*DIRECTIONS FOR THIS TASK*
The answer must be an exact copy of every record.

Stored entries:
[Start of Attachment]

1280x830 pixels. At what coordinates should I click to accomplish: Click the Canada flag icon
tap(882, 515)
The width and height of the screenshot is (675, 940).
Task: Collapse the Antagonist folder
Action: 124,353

[End of Attachment]

*FINISHED TASK*
1280x830 pixels. At what coordinates should I click to accomplish: Click the Canada flag icon
tap(882, 515)
The width and height of the screenshot is (675, 940).
Task: Collapse the Antagonist folder
Action: 124,353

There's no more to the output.